At the same time that Bertie and Ranald Braveheart Macpherson were being admitted to the afternoon performance of the Grand Glasgow and Greater Clyde Circus, in its temporary site on the Meadows, Pat Macgregor was accompanying her part-time employer to a sale of Scottish art.
This was taking place in the Lyon and Turnbull auction rooms in Broughton Place, where Matthew had spent a large part of that Friday afternoon viewing the lots. From his perspective it was an unusually exciting sale: at least two of the paintings on offer were, he thought, being put up at an attractively low estimate, and several others, he felt, could benefit from upgraded attributions. These were all attractive propositions to any dealer who might wish to sell them on, and he had decided that he would make every effort to get at least two paintings, or even possibly three, at this sale.
For Pat, participation in a sale was a new experience. Although she had worked at Matthew’s gallery for some years now, and although she had an undergraduate degree in the history of art, her responsibilities had mostly revolved around dealing with customers who dropped into the gallery from the street – passing trade, as Matthew referred to them.

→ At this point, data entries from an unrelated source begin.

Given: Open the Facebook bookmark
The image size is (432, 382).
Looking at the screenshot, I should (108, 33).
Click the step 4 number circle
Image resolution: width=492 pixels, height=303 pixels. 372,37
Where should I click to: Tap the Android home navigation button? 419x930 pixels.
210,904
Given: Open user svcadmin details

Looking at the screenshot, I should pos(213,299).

This she did as a back-up to Matthew if he was otherwise engaged, or on her own at such times when Matthew was out of the gallery, at coffee or lunch, or on some errand dictated by Elspeth. Living out at Nine Mile Burn and being responsible for triplets meant that Elspeth rarely had the chance to come into town unencumbered. It was then left to Matthew to go to Valvona & Crolla or, more prosaically, the dry cleaner’s or chemist’s.

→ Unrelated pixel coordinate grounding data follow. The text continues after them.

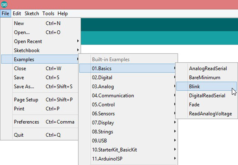The width and height of the screenshot is (238, 165).
Task: Open the ReadAnalogVoltage example
Action: 210,114
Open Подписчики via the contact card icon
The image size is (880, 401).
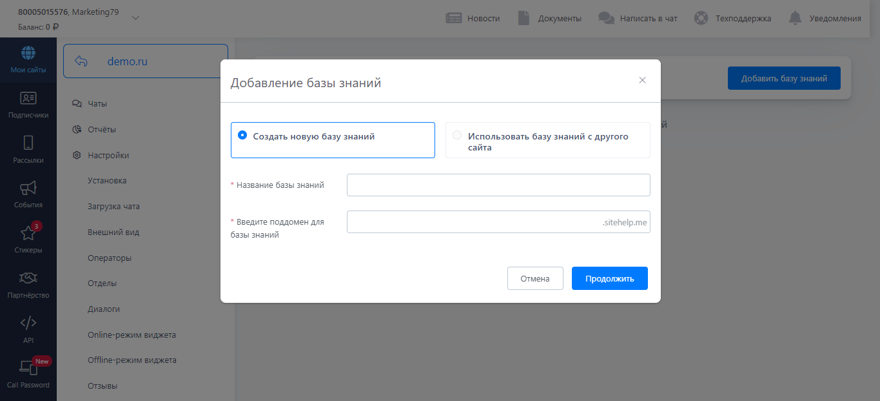[28, 99]
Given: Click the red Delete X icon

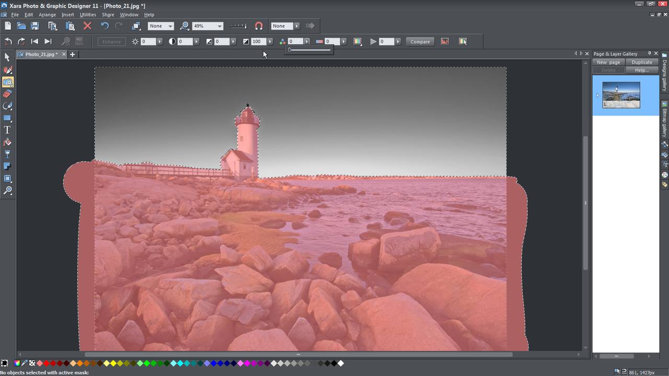Looking at the screenshot, I should click(x=87, y=26).
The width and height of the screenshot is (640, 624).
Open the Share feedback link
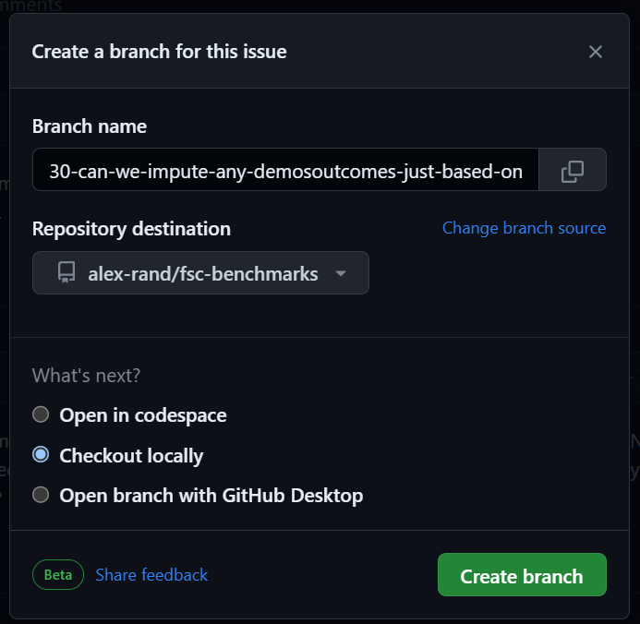click(x=151, y=575)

Matthew had recently made a trip to London with a friend to visit an art fair. This friend, who had been an art dealer for considerably longer than had Matthew, had generously instructed him in the ways of art fairs, and in the specific language that, like some ancient shibboleth, distinguished the art trade’s insiders from those merely seeking admission. It was important, for instance, to say that a painting was with a gallery rather than to say that the gallery had the painting. Similarly, there were conventions as to the appropriate circumstances in which price could be mentioned. If advertising in one of the glossier magazines, for example in Country Life, it was in distinctly bad taste to mention the price at which a painting was being offered. This suggested that the sort of person who might want to buy it might actually need to know the price in advance, and in respect of some paintings, that was simply not the case. Rather, the painting should be represented as just being there, as if it had descended from somewhere; yes, it was for sale, but that was only as an act of generosity – an act of sharing – rather than as part of a commercial transaction.

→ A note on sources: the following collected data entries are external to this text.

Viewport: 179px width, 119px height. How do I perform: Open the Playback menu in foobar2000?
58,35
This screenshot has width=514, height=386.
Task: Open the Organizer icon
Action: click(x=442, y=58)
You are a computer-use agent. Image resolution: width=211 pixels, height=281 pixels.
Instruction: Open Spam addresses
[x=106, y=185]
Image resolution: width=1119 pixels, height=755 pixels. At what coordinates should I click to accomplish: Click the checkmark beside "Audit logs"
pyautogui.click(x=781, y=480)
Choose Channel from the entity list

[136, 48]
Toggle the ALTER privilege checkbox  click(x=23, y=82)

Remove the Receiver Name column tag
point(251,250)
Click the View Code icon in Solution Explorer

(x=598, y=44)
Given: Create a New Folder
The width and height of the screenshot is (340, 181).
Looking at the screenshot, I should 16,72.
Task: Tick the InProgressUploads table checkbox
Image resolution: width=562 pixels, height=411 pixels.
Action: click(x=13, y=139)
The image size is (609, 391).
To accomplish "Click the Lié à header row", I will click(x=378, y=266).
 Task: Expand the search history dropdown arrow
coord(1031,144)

The use of the acronym POA was similarly a matter of some delicacy. If a gallery inserted a price list into a catalogue – an important courtesy – then even if most prices were given, there were some that should not, and the term Price on Application should be used. This conveyed the important message: this is really expensive. It also said: we are a bit embarrassed about this, but there we are. Some things are indecently expensive, and saying POA shows people that you, the seller, are conscious of how these high prices may look a bit bad, even greedy. So to say POA means that the prospective purchaser will understand that you would love to give it to them for less, but cannot. Incidentally, it also allows the enquirer to show the seller that he or she is the sort of person who is unperturbed by the letters POA.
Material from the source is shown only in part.